NB. If you are already an NLP practitioner and you covered this on your practitioner training, compare this version of the process with the one you know. I’ve simplified it to its essentials.
1. Describe a behaviour you would like to be able to do, or how you would like to be able to do something better. Start from a belief and internal dialogue of ‘I can do this’.
2. Create a mental ‘movie’ in which you see yourself doing the new behaviour the way you want. Make sure the picture is big, bright and vivid. Add sound so that you see and hear yourself. Adjust the movie until you are satisfied with the new behaviour. (Extra tip: for most people, looking up and to your right as you do this will help. For a few people – usually if you’re left-handed – looking up and to your left will work better.)
3. Step into the ‘movie’ and check how this feels. Make any further adjustments you need to until you feel the way you want. (Extra tip: for most people, looking down towards your dominant hand will help you get in touch with what you are feeling).
4. Imagine seeing yourself use the new behaviour in 3 or more opportunities in the future to generalise the new ability out. Again, looking up will help you to visualise.
Some extra refinements:
A) Use a role model: In steps 2 and 3 you can use a ‘role model’ who you know can do the desired behaviour well. Run a movie of that person performing the behaviour (Step 2) and then ‘become’ that person in Step 3. Then repeat Steps 2 and 3 with yourself in the movie, making any changes you need to.
B) Use resources from your past: if you have dealt with similar situations well in the past, see yourself doing that and then transfer that skill into the new situation.
C) ‘Chunk’ the behaviour down: if you need to, break the desired behaviour down into smaller steps and run through Steps 2 and 3 on each.
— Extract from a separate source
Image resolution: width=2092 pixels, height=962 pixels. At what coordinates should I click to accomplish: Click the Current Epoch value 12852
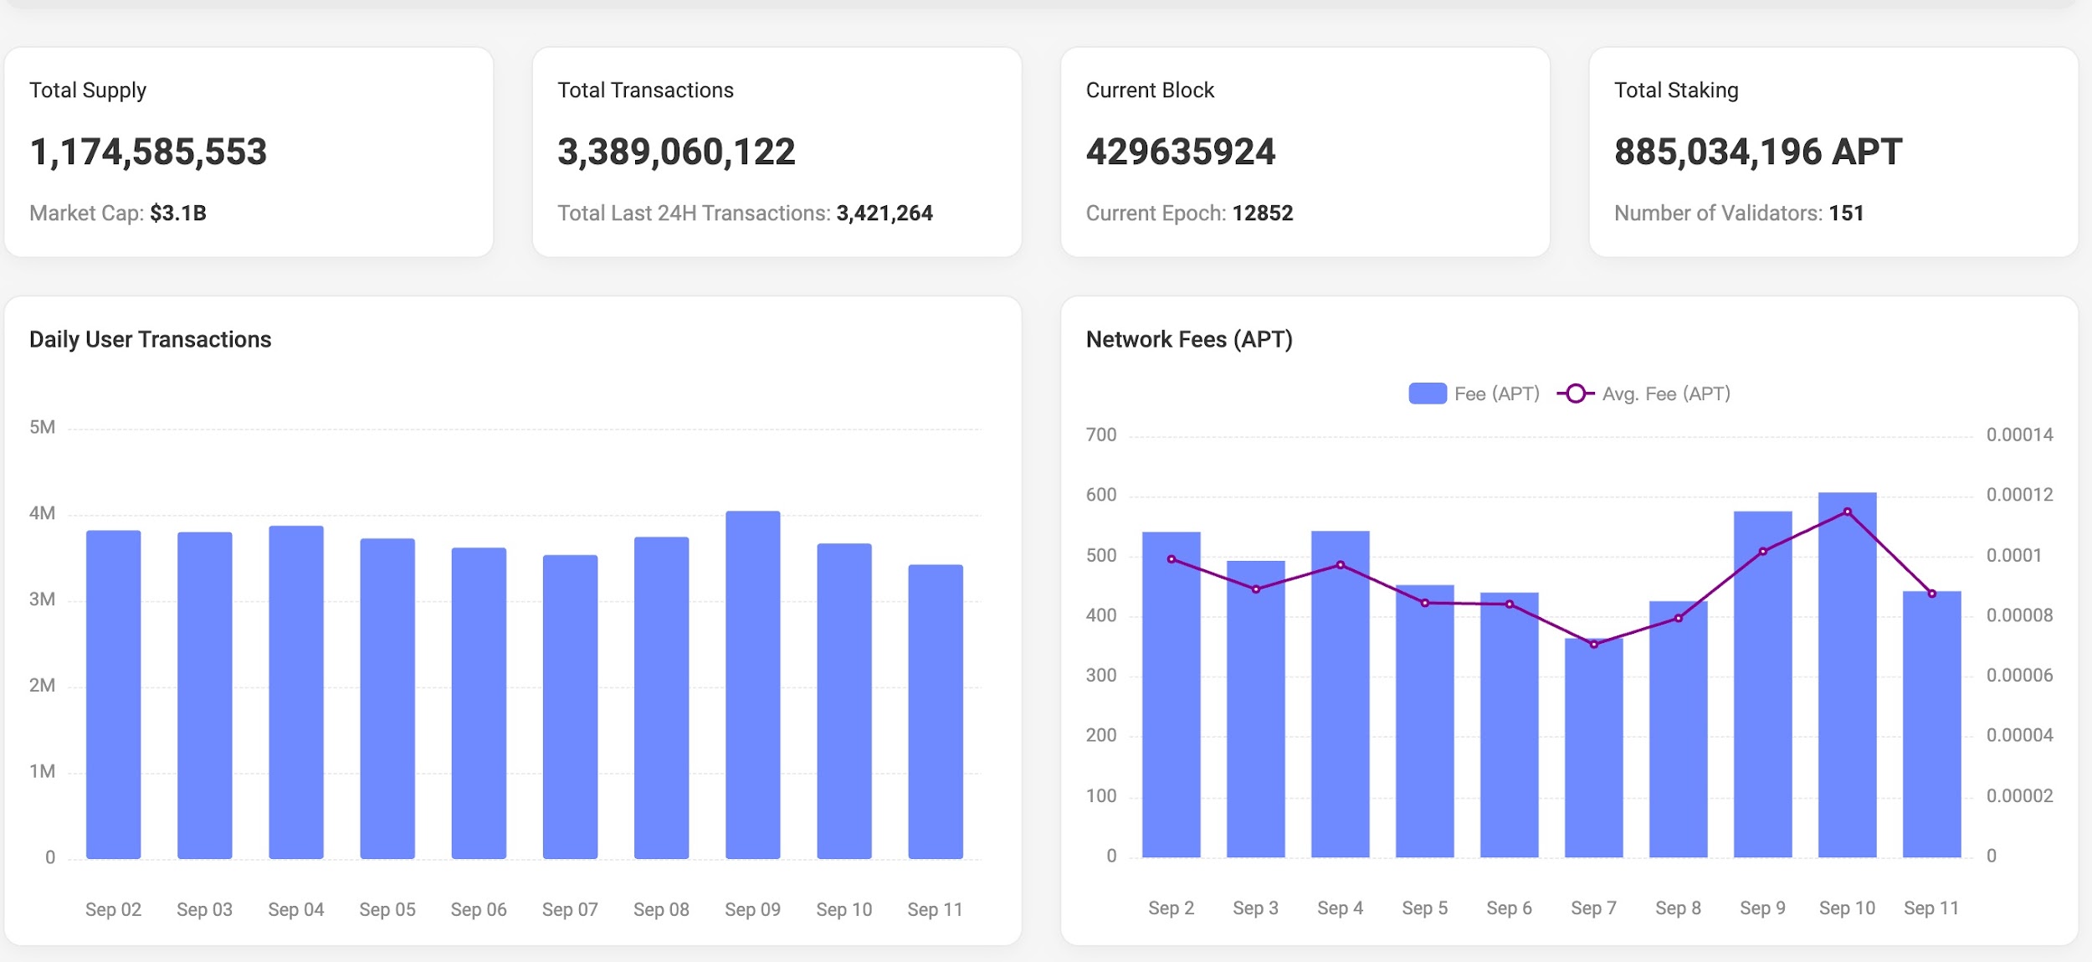coord(1262,213)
D) Use a timeline: lay a timeline out on the floor, from past to future. See yourself enjoying the results of the desired behaviour and place this goal on the timeline. Step into it, get the good feelings, and notice the steps and any new behaviours associated with them leading up to the successful achievement of this goal.
Step off the timeline and notice where each new behaviour step is on the timeline. Repeat Steps 2 and 3 for each new behaviour. Finally walk up the timeline from now, associating into each step, until you reach your goal. Store your goal and the new behaviours associated with it wherever feels right for you.
E) Create alternatives: at Step 2 ask your unconscious mind to create at least 3 options for new behaviours. Try out each and select the most appropriate.
Let me know how you get on!
Note: as far as I know, the New Behaviour Generator was originally developed by Richard Bandler – although I could be mistaken.